Mirror

Mirror for Outlook provides Impersonation Attack protection for your for inbox. There are a variety of ways attackers can spoof an email to socially engineer a target into giving away critical information. Mirror addresses these attacks by analyzing messages using public lookups to validate the authenticity of the Sender of the message. Users can also request further verification from the email sender, requiring them to connect to a trusted social network in order to prove their identity.

There are a variety of ways attackers can spoof an email. The first check that is done is to make sure these headers are setup, and that the email content is secure, using SPF, DKIM, and DMARC checks. This doesn't prevent most attacks, however, because email identity can be easily spoofed. Therefore, we check other factors to evaluate if an email has been forged or not.

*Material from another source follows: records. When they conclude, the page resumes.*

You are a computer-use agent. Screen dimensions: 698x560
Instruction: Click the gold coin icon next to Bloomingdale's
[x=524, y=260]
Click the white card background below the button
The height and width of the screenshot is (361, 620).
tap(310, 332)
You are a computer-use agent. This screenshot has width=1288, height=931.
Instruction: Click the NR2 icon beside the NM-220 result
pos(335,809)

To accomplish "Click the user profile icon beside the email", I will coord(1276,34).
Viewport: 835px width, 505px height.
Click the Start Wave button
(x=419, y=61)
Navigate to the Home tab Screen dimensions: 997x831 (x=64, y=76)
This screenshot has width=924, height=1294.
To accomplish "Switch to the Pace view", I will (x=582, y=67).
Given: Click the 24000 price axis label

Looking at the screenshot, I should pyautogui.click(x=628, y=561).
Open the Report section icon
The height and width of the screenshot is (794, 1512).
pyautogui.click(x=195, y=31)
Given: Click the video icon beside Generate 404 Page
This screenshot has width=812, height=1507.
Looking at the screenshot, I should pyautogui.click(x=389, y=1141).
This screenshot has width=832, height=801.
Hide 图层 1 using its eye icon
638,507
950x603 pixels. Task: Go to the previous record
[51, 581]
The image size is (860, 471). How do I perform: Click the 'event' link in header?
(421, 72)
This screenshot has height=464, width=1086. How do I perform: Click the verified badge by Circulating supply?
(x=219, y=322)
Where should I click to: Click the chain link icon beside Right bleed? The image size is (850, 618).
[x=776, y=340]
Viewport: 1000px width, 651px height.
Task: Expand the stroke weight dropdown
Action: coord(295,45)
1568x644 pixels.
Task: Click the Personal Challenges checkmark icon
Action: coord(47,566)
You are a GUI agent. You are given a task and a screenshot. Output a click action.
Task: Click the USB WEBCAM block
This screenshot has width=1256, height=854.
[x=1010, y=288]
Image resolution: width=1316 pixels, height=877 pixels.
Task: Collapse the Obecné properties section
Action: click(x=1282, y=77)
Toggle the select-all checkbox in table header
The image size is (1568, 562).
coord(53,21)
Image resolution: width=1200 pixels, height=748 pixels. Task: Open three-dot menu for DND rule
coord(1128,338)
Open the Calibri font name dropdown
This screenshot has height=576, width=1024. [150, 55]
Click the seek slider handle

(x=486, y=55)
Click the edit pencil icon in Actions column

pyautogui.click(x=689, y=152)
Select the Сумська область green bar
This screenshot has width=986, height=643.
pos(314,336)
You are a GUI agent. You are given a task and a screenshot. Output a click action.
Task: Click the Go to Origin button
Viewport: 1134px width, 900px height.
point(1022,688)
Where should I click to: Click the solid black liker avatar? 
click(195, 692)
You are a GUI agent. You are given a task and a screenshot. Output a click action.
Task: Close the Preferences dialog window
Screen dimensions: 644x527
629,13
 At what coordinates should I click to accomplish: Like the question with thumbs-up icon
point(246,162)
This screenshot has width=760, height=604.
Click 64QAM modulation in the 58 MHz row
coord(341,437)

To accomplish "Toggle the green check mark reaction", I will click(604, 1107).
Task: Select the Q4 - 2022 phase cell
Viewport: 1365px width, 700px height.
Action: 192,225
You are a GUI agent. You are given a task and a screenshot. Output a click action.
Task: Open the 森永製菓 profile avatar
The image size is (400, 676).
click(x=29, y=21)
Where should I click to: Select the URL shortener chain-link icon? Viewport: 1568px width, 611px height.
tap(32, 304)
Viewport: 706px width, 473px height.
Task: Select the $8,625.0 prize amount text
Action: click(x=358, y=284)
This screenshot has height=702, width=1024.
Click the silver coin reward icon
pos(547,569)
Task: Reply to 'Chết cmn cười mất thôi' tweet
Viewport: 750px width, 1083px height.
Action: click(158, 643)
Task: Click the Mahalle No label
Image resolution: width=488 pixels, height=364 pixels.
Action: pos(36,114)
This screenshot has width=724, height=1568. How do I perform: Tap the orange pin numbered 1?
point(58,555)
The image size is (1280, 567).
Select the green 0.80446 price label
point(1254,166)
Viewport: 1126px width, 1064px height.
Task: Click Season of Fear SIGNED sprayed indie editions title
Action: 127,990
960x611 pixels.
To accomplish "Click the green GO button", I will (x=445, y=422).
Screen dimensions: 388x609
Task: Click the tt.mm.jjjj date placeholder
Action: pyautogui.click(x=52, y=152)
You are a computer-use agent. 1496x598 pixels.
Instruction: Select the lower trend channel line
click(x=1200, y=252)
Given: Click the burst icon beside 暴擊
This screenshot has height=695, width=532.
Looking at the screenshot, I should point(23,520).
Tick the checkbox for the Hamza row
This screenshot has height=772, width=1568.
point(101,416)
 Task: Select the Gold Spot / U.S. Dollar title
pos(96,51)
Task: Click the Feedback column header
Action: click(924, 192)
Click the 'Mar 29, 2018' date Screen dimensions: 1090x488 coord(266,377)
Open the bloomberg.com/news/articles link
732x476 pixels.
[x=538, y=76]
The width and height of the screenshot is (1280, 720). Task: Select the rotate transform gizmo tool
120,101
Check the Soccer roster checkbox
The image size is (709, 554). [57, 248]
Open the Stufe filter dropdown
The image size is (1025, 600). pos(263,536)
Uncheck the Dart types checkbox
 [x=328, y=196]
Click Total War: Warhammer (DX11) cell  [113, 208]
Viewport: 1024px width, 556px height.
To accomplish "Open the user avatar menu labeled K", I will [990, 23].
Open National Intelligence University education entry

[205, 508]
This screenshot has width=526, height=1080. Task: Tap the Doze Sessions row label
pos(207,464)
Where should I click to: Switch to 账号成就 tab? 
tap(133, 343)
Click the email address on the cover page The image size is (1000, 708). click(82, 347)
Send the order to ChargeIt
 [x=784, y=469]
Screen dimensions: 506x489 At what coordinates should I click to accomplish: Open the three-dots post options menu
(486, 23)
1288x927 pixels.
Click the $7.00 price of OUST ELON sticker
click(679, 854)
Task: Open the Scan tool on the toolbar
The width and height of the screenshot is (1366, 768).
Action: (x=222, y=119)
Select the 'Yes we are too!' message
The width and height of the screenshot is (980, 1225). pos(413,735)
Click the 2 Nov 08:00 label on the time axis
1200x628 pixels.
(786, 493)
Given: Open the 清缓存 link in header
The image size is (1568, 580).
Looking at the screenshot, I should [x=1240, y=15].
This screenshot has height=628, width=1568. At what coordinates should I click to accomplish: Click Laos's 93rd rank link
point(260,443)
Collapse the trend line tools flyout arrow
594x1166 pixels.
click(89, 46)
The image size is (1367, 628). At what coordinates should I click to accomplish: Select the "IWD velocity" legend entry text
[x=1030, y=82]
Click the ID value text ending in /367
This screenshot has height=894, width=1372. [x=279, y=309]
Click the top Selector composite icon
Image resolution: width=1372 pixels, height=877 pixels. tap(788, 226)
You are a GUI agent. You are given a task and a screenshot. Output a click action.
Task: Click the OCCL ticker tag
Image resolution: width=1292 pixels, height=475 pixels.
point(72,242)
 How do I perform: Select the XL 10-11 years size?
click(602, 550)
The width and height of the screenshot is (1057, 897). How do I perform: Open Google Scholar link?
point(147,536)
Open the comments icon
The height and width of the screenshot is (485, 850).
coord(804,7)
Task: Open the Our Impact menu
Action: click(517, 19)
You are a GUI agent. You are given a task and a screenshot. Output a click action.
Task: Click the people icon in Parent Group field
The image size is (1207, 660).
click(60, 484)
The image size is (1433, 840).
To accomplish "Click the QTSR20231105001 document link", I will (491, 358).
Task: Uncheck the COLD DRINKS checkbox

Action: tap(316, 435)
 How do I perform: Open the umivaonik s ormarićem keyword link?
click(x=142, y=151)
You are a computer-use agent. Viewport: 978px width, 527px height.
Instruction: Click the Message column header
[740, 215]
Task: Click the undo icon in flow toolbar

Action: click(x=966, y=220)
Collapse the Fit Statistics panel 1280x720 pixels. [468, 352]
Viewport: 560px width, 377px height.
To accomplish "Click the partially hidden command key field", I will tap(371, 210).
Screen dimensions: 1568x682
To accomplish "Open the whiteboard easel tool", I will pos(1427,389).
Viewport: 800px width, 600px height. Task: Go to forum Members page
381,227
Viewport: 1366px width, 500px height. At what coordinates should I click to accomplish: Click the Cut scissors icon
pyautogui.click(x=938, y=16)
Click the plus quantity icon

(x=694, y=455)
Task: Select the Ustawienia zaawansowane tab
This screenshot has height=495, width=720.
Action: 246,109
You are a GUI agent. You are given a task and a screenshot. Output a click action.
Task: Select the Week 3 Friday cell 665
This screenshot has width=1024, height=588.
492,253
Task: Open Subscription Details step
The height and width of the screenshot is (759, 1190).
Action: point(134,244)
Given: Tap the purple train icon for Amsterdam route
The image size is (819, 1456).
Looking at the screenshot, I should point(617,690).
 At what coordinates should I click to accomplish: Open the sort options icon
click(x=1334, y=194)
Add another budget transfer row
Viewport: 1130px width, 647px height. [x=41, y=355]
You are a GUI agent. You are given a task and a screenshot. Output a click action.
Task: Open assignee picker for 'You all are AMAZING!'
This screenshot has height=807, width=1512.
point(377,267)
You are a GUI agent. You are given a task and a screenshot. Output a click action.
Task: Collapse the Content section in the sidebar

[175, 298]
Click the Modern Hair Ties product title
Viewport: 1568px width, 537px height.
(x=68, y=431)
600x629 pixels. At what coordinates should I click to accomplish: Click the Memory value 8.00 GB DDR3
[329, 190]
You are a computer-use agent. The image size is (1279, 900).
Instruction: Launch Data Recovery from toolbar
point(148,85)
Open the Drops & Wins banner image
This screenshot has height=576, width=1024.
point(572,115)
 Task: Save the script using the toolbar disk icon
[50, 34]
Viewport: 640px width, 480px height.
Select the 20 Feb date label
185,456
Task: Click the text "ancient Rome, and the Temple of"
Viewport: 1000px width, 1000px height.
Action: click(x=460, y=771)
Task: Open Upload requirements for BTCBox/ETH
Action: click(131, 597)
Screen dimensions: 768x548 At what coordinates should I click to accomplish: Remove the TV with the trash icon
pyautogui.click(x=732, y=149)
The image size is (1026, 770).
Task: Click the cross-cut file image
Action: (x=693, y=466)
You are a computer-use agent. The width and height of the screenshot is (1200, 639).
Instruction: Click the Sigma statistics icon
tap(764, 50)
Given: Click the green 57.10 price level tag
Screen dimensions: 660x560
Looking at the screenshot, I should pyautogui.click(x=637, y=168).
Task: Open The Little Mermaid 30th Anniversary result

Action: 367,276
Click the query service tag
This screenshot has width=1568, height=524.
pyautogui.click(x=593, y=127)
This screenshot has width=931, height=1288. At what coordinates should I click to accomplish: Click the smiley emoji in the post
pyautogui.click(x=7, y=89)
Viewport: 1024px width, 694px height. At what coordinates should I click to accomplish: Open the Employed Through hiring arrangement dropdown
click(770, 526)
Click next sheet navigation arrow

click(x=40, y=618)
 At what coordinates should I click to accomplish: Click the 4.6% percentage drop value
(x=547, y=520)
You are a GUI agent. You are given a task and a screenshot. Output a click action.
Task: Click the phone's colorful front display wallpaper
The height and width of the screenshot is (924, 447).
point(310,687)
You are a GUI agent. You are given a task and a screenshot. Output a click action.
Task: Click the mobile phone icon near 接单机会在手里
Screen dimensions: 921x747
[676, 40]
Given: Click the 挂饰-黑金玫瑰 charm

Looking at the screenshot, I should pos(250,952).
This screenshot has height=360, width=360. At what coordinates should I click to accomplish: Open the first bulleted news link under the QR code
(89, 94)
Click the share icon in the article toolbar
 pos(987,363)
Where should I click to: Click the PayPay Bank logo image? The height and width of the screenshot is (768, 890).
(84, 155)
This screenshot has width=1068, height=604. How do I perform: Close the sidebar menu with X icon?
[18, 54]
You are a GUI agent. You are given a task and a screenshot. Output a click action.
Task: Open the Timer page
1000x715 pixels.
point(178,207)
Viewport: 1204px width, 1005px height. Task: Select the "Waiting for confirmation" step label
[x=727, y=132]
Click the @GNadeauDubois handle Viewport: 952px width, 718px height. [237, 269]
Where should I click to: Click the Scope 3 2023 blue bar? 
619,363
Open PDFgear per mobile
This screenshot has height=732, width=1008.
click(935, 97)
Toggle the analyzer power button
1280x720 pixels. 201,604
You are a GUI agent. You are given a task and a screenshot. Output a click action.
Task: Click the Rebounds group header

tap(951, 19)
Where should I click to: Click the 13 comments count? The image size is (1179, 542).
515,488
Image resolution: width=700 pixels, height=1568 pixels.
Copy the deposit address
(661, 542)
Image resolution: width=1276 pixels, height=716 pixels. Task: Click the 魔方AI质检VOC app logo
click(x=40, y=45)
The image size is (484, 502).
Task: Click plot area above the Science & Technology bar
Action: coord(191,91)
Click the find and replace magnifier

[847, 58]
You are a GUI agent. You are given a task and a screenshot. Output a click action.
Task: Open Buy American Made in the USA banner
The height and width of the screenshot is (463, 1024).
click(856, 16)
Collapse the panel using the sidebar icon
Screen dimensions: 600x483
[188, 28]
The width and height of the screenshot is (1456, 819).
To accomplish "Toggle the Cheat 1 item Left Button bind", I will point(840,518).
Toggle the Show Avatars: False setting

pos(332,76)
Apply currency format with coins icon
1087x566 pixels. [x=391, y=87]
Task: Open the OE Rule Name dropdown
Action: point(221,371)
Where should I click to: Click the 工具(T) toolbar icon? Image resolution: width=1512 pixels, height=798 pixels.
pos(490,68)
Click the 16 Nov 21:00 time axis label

• Is there mismatched domain/header data?

• Does the header fingerprint match others on record?

• Has this user marked other messages as fraud?

• Has the email address been exposed in a public data breach?

• Is this email associated with any social networks?

• Does this person have a keybase.io account?

If you are unsure of the sender's identity, you can request further verification from the email sender. We send them a simple email asking them to prove their identity using a trusted third-party provider (like LinkedIn).

Mirror is also adding the use of a neural network to analyze an email's header information and generate a fingerprint for that email. This fingerprint will be compared to other emails sent by this user, and, along with third-party verification, represents a significant step forward in email identity security.